Réflexions sur l'Evangile

23rd Sunday of Ordinary Time

Matthew 18:15-20

Sunday Gospel Reflection by Sister Jane Dwyer

Publié: September 10, 2017


"Pai, perdoe-os porque eles não sabem o que estão fazendo."   "Meu Deus, meu Deus, por que você me abandonou".

Na área rural brasileira, especialmente no norte/nordeste, o povo pensa e se revela em histórias e parábolas. Este povo, assim, se acha em casa nas Escrituras e se movem facilmente dentro dos textos. Uma de suas histórias, uma que o povo vive cada vez mais, expressa bem o Evangelho de hoje. A família é rural, no norte do Brasil. Uma das meninas mais novas, Maria, é muito rebelde. Ela sempre cria problemas, lutando com seus muitos irmãos e irmãs, incapaz de se comunicar com sua mãe e seu pai. Depois de encontros difíceis, ela deixa o lar com um grito de desespero. Cada vez que ela retornava arrependida, a família a acolhia em seu círculo. Finalmente, ela declarou que ela chegou ao fim, que não se  considerava mais membro da família. Especialmente irritada com seus pais, ela declarou que estava saindo de casa para nunca voltar. As palavras e a decisão foram gritadas com uma raiva irracional e histérica. A família, tristemente, observou enquanto Maria preparava sua mochila e partia para nunca mais voltar. Dois anos se passaram sem nenhuma palavra de Maria. Um dia, um jovem chegou à  porta com a seguinte mensagem: "Maria, sua filha, diz que lamenta a maneira como ela tratou sua família. Ela está especialmente arrependida das palavras cruéis atiradas aos pais. Ela quer voltar para casa, mas lembra como ela saiu, dizendo que ela estava indo para nunca mais voltar, culpando a família e especialmente os pais por sua infelicidade. Ela retornará em breve para descobrir sua decisão. Se você se recusar a recebê-la, ela diz que entende. Mas se talvez você possa perdoar e recebê-la no círculo familiar mais uma vez, amarre uma fitinha branca na laranjeira na frente da propriedade. Se não enxergar uma fitinha branca, ela continuará sua jornada. Mas se ela encontrar uma fitinha branca amarrada a um ramo da laranjeira ela vai entender e voltar para casa. Passaram algumas semanas e Maria não apareceu. Quando finalmente ela encontrou a coragem de voltar e descobrir a decisão de sua família, o que foi que ela encontrou: uma laranjeira coberta de centenas de pequenas fitinhas brancas que balançavam na suave brisa  aguardando seu retorno.

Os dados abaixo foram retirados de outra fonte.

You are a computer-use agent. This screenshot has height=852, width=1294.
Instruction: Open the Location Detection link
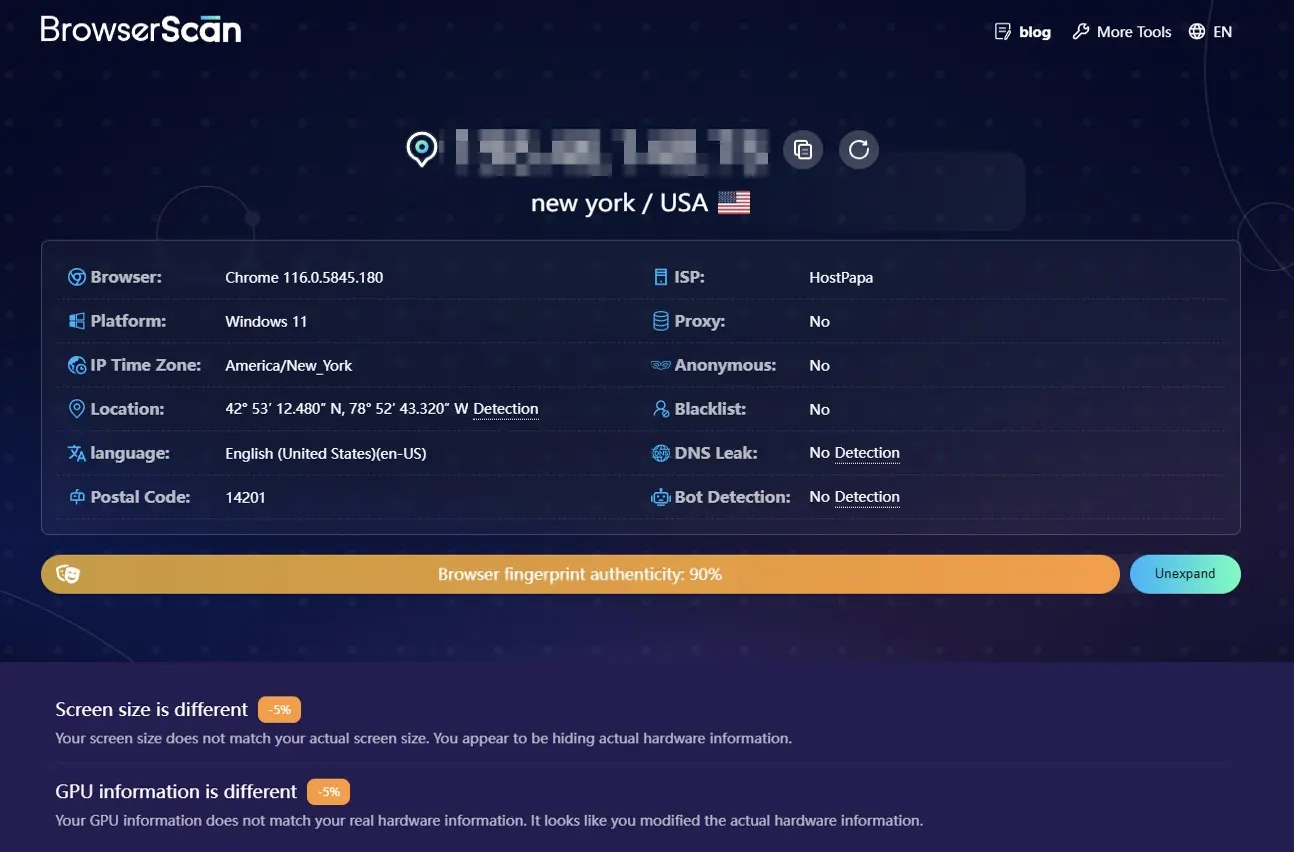pyautogui.click(x=506, y=409)
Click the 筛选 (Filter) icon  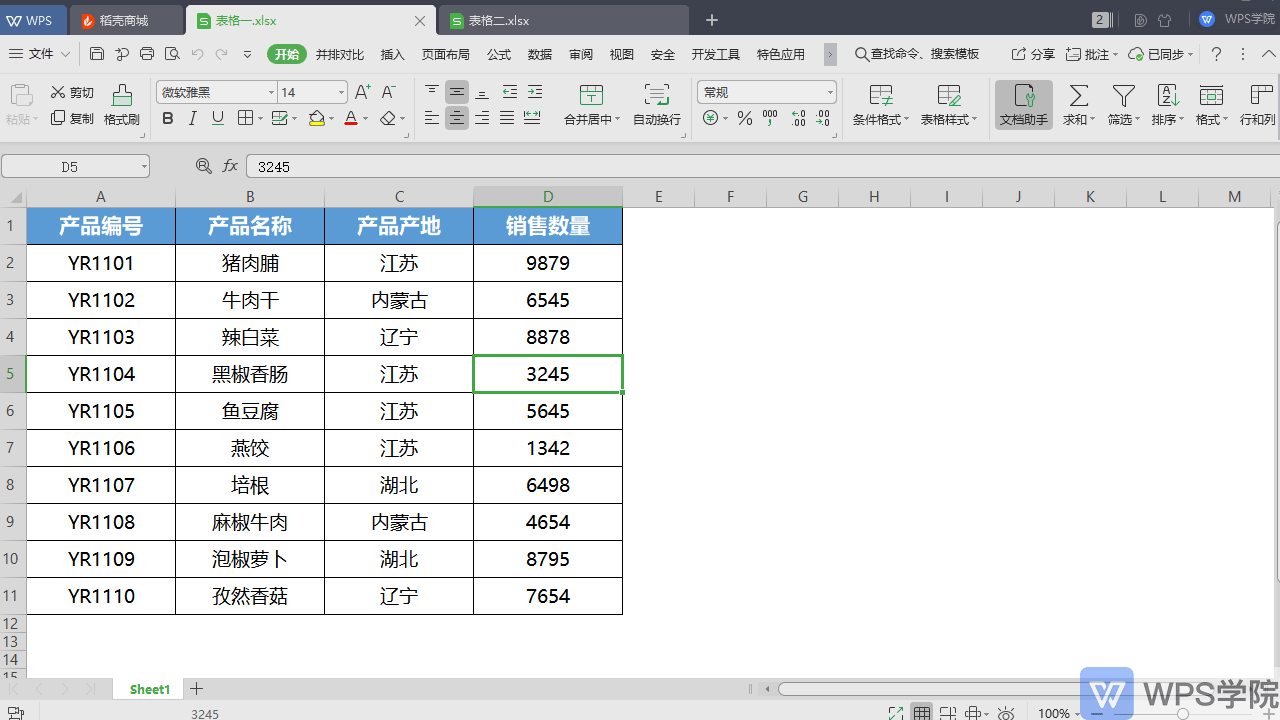coord(1122,98)
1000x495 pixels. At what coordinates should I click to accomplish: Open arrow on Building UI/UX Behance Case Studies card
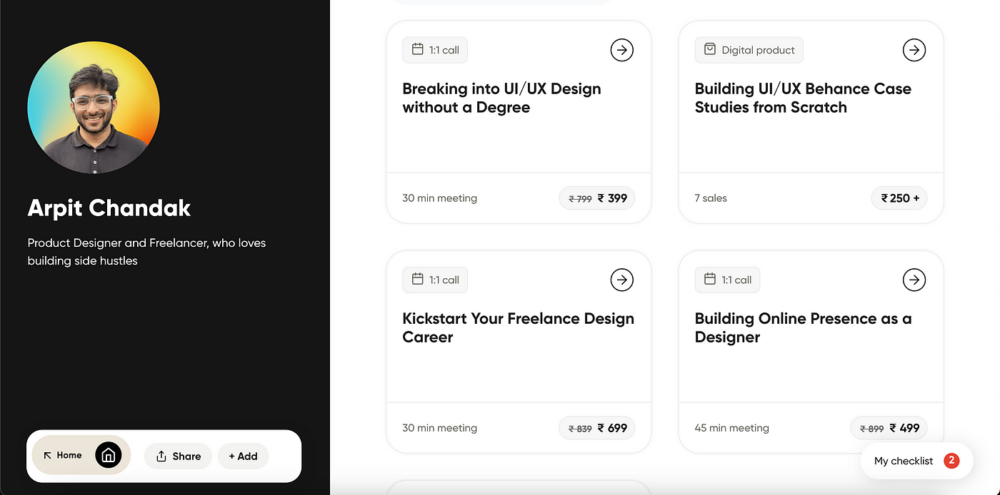(914, 50)
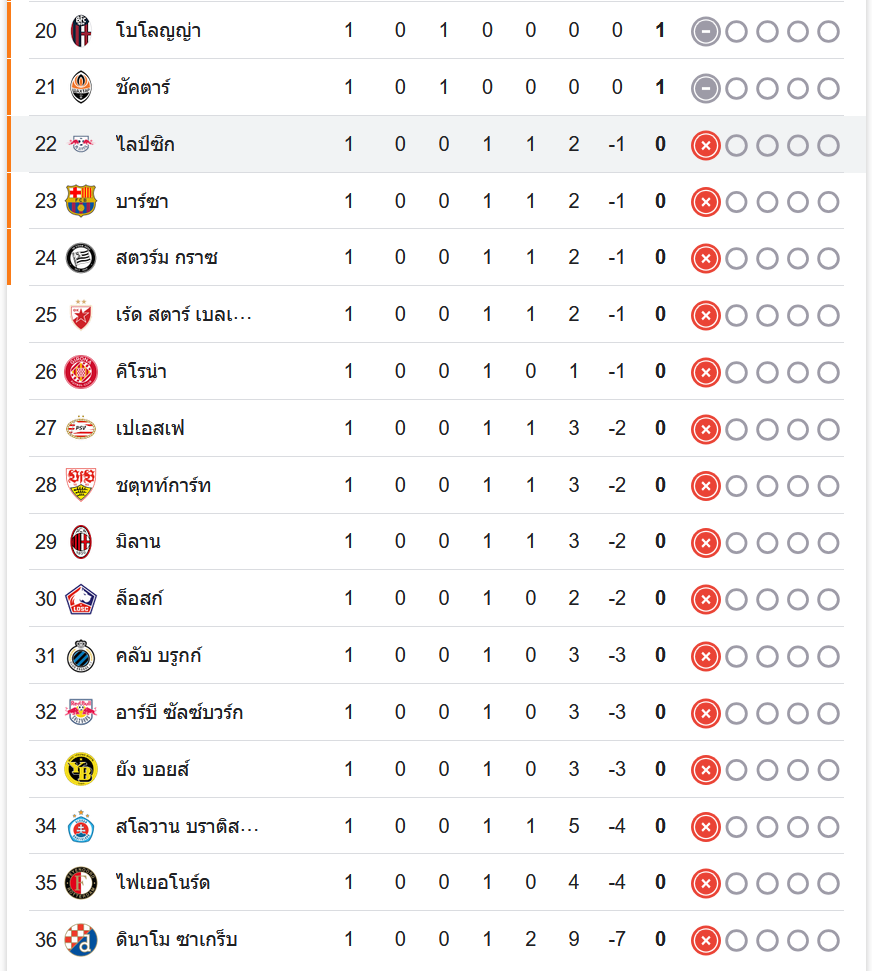Click the Bologna club crest icon
The width and height of the screenshot is (872, 971).
point(81,31)
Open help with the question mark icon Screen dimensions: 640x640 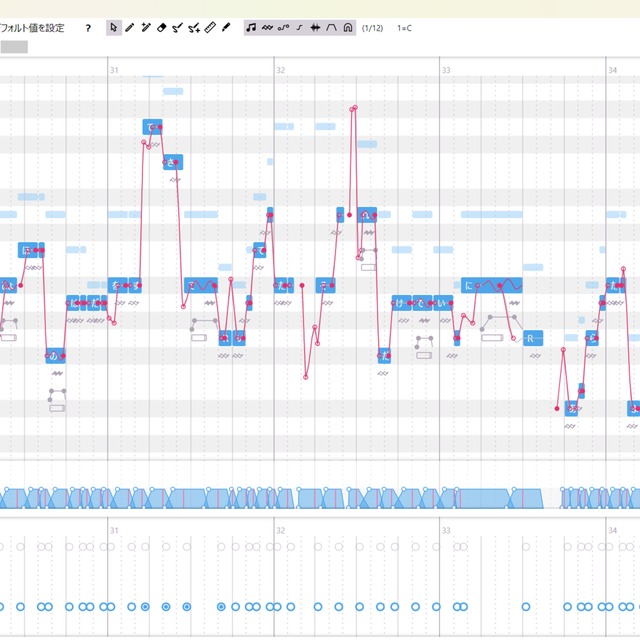tap(88, 28)
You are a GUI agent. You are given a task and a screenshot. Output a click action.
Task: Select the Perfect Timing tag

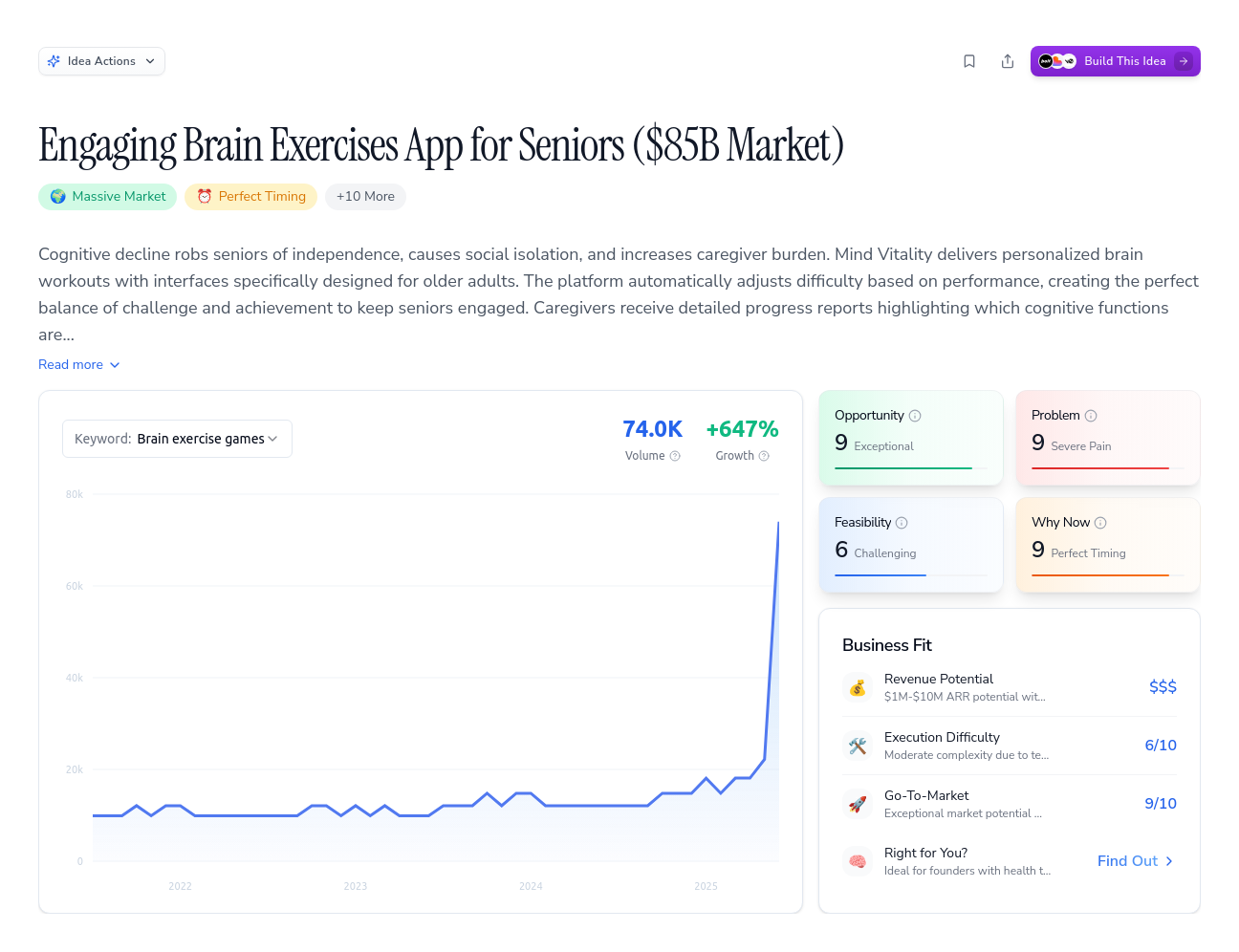pos(250,197)
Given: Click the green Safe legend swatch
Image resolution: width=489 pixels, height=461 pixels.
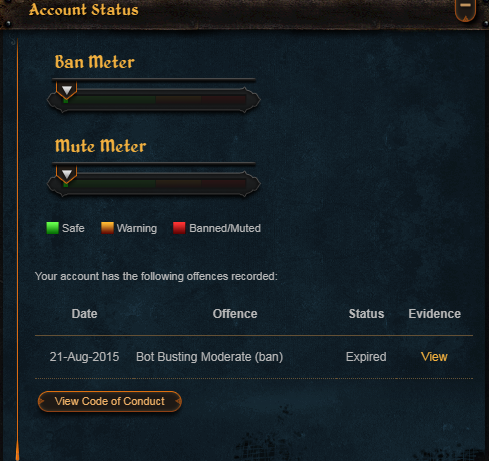Looking at the screenshot, I should (52, 228).
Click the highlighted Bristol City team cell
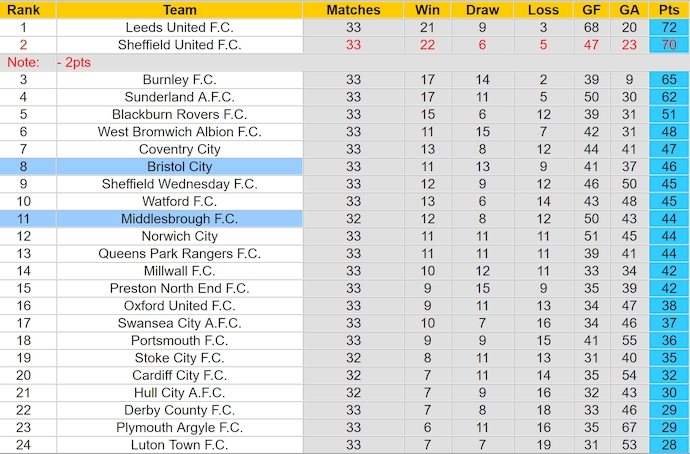Image resolution: width=690 pixels, height=454 pixels. click(179, 166)
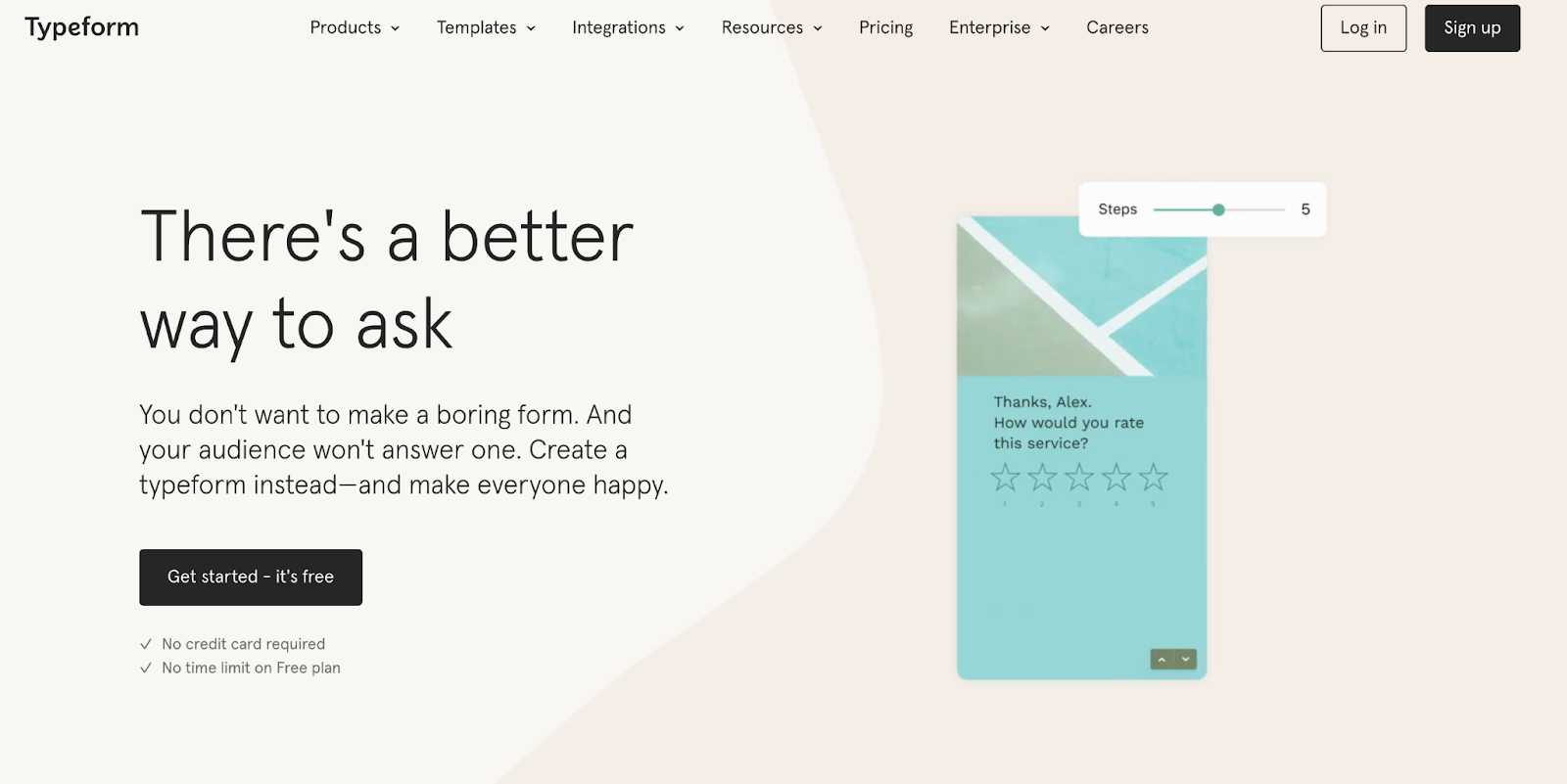Select the second rating star
1567x784 pixels.
[1042, 478]
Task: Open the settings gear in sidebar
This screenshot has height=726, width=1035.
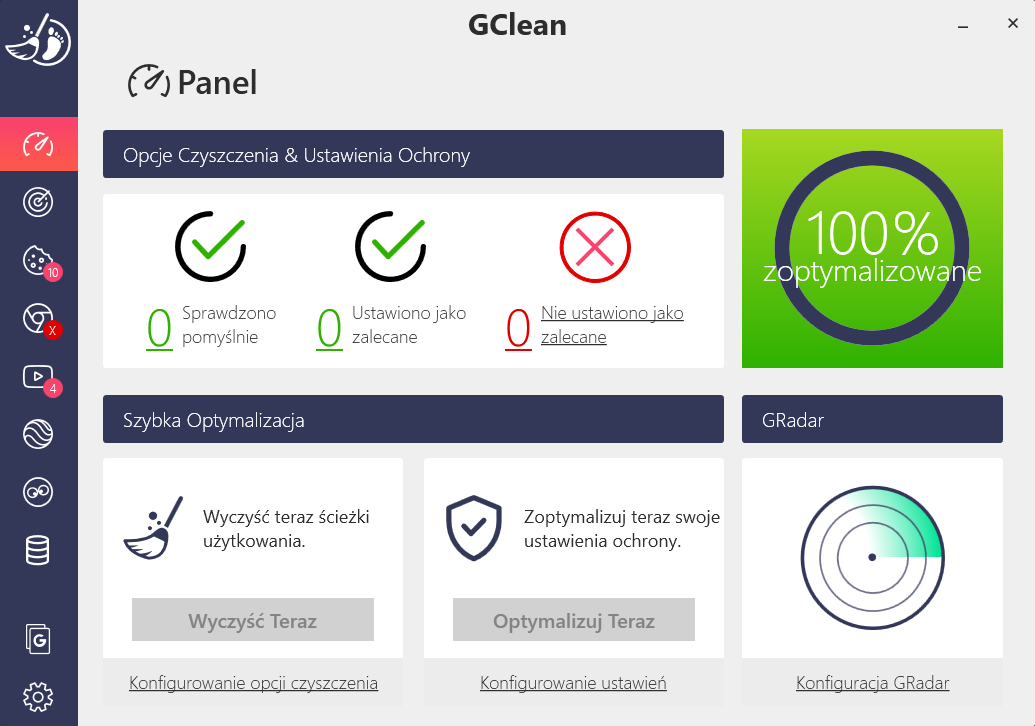Action: click(38, 697)
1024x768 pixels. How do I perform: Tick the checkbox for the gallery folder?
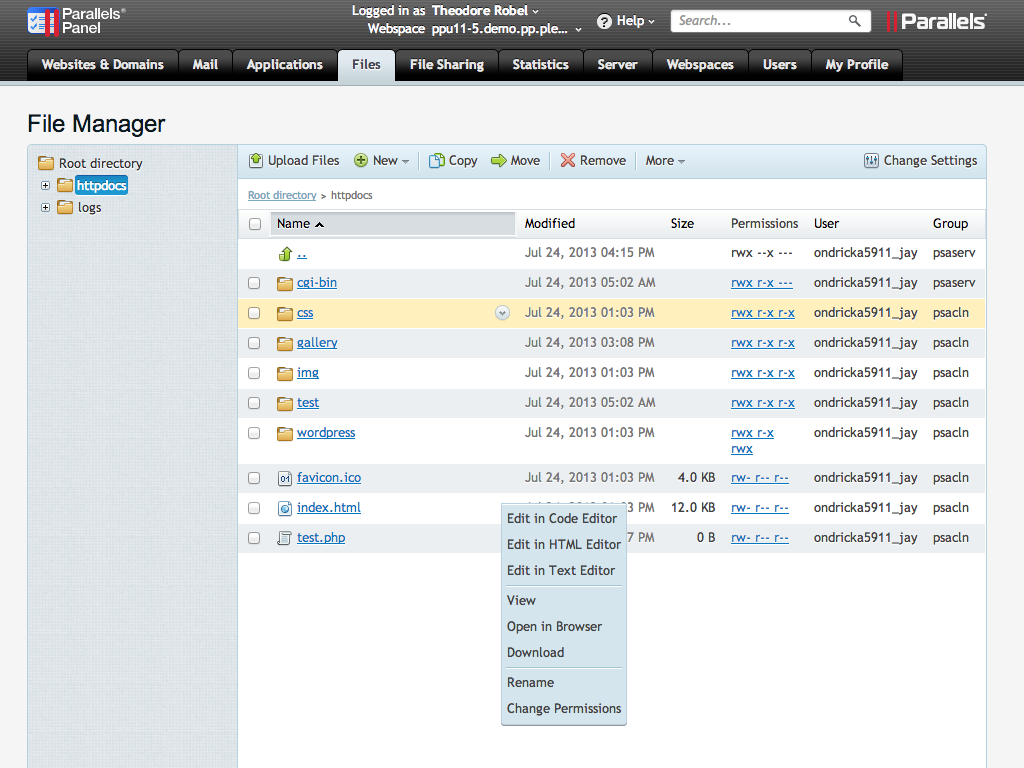point(254,343)
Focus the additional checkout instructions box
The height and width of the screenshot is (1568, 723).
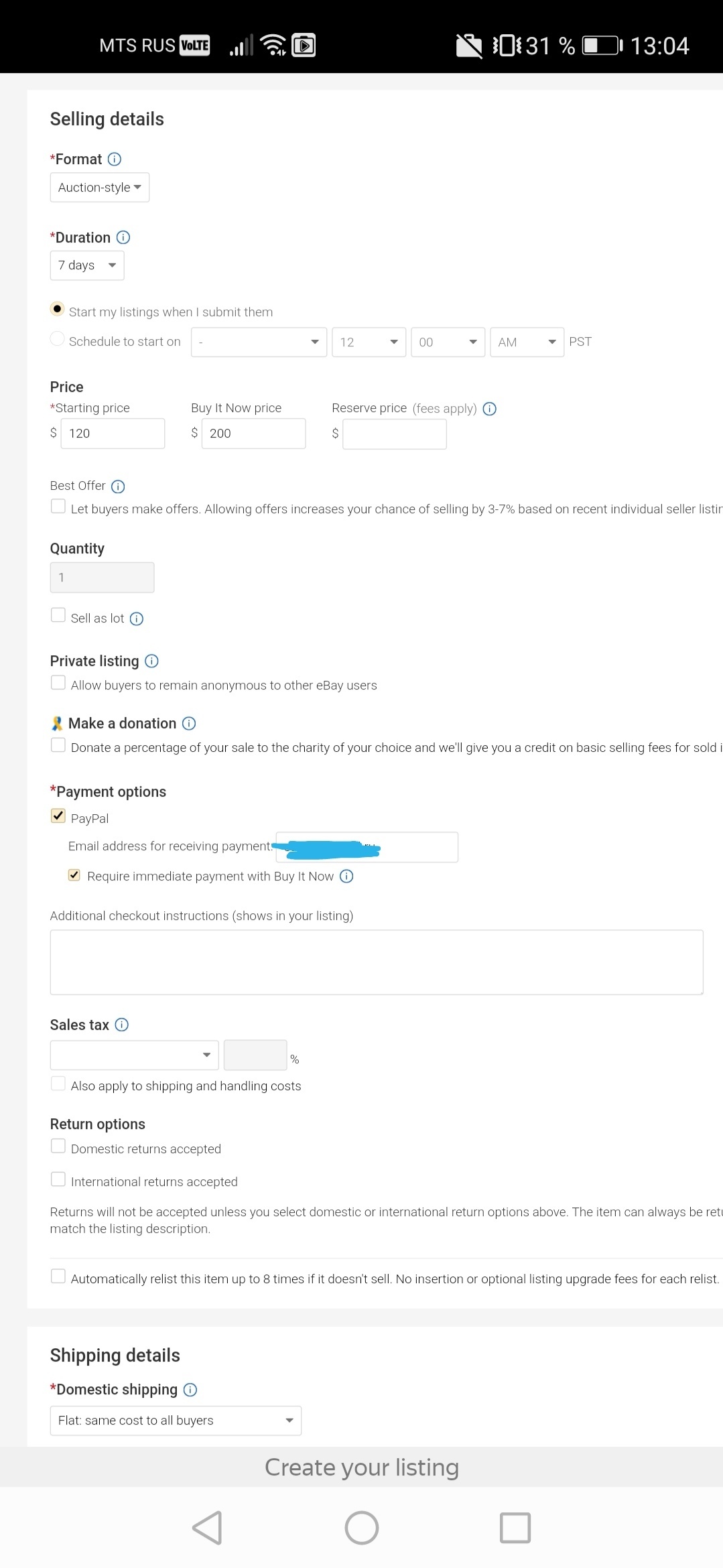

 O que esta história simples e comovente nos diz à luz do Evangelho de hoje? Onde é que encontra eco em cada um de nós e em nossas comunidades, sejam religiosas ou comunidades de base? O Evangelho nos chama a viver e fazer acontecer a justiça com fidelidade. Que justiça é essa? É uma justiça que não quebra a cana machucada, uma justiça que não prejudica ou ofende o frágil, o quebrado, o perdido; uma justiça que pode ser infinitamente paciente, acreditando na presença viva de Deus entre nós, a presença que transforma porque perdoa.   Não somos chamadas a julgar, somos chamados a perdoar. O perdão dá luz a novos relacionamentos; o perdão zela, cuida, cura, acolhe e abraça. O perdão não possui defesas, não usa lógica e racionalidade para entender a pessoa quebrada. O perdão vê e sente a fragilidade da pessoa quebrada e mantém uma mão aberta em compreensão e acolhimento. A verdadeira justiça não acontece nos tribunais e escritórios de advocacia. A justiça não acontece com júris e prisões. A justiça raramente acontece em confessionários e intervenções. O dinheiro, a rigidez e a vingança não geram  o perdão e a vida nova.  O dinheiro, a rigidez e a vingança permitem que a ganância e a violência oprimem, rompem e proíbam qualquer possível diálogo que leva ao  perdão e a transformação. A justiça acontece em diálogo e perdão. A justiça acontece numa laranjeira cheia de pequenas fitinhas brancas balançando na brisa, acolhendo de novo no lar uma filha e irmã perdida e frágil.